Data supplied:
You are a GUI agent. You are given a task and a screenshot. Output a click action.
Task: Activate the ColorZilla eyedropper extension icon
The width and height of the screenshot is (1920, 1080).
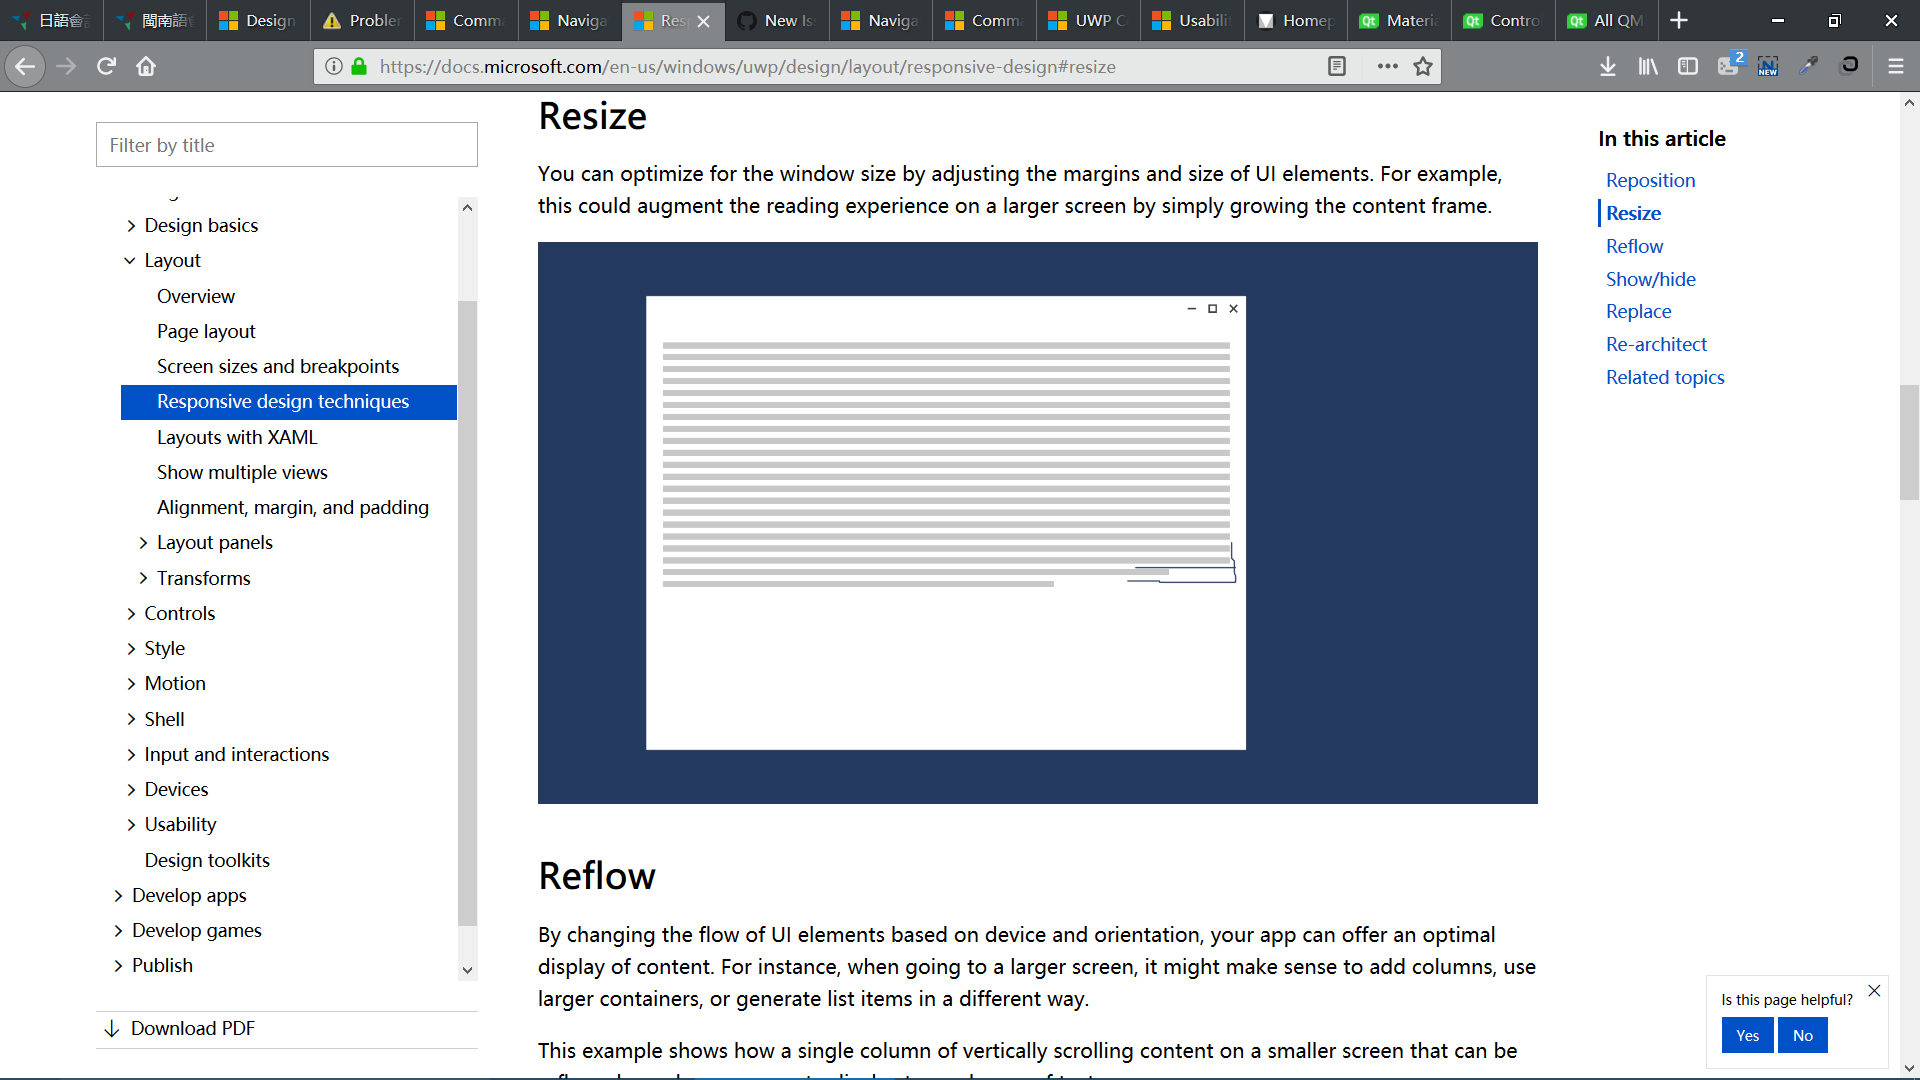[x=1810, y=66]
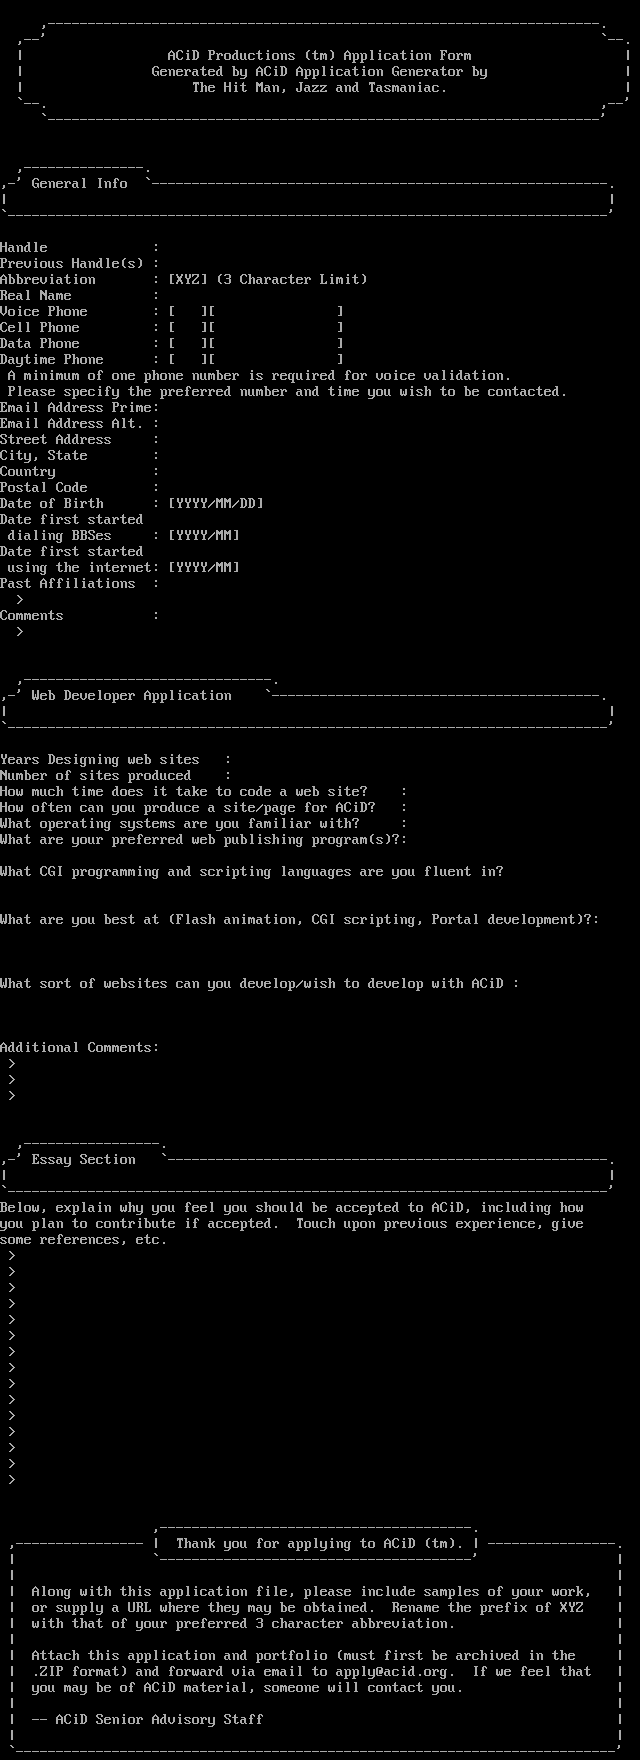Click the prompt arrow under Past Affiliations
This screenshot has width=640, height=1760.
coord(20,600)

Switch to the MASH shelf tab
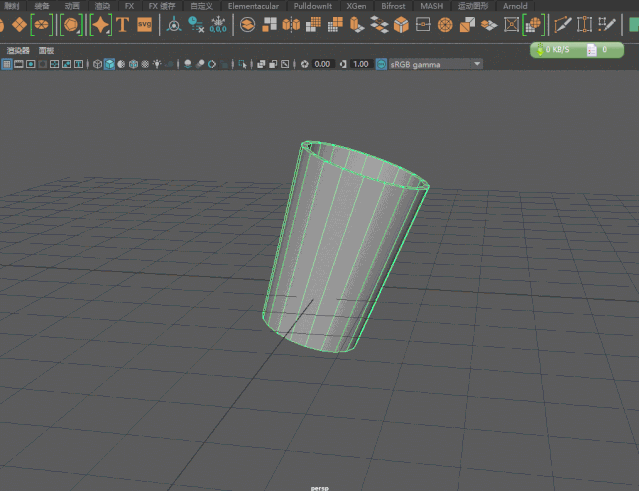431,6
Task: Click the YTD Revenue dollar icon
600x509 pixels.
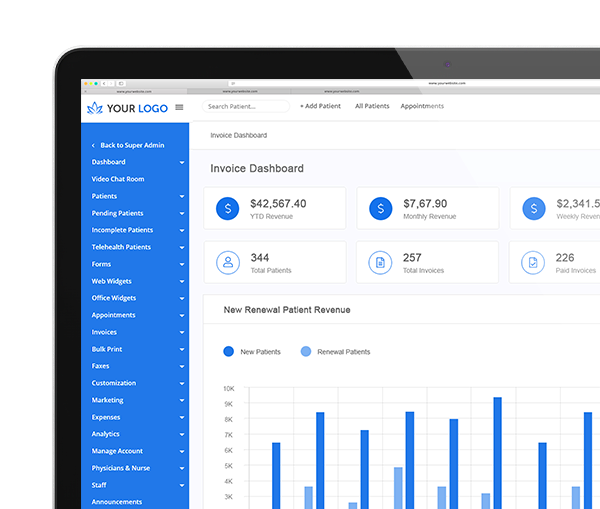Action: coord(228,208)
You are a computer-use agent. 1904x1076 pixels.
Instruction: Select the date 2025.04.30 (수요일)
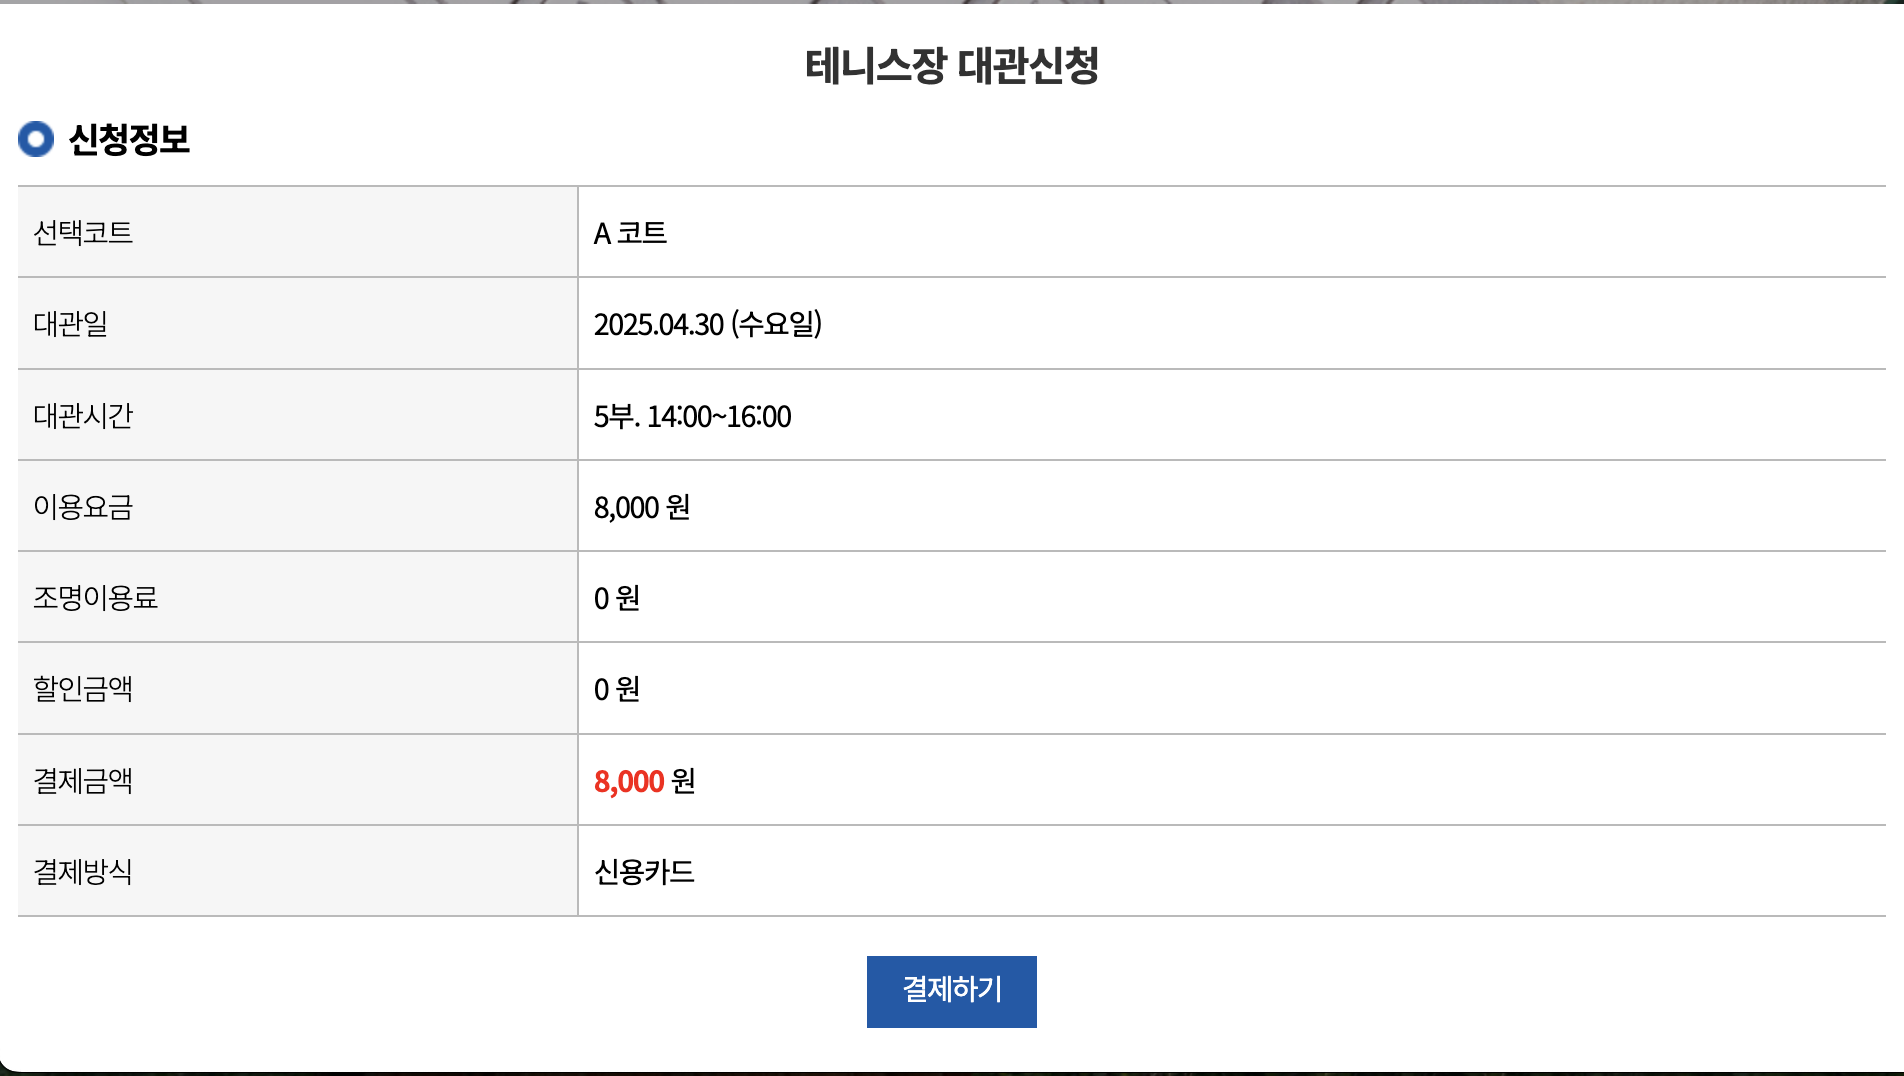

Exercise goal: Please copy all of the lines above exactly, leaving out the pictures.

Answer to this problem:
You are a GUI agent. You are given a task and a screenshot. Output a click action.
Task: Activate the ColorZilla eyedropper extension icon
The width and height of the screenshot is (1920, 1080).
[x=1810, y=66]
Click the prompt arrow under Past Affiliations
This screenshot has width=640, height=1760.
coord(20,600)

Switch to the MASH shelf tab
431,6
Task: Click the YTD Revenue dollar icon
600x509 pixels.
Action: coord(228,208)
You are a computer-use agent. 1904x1076 pixels.
Instruction: Select the date 2025.04.30 (수요일)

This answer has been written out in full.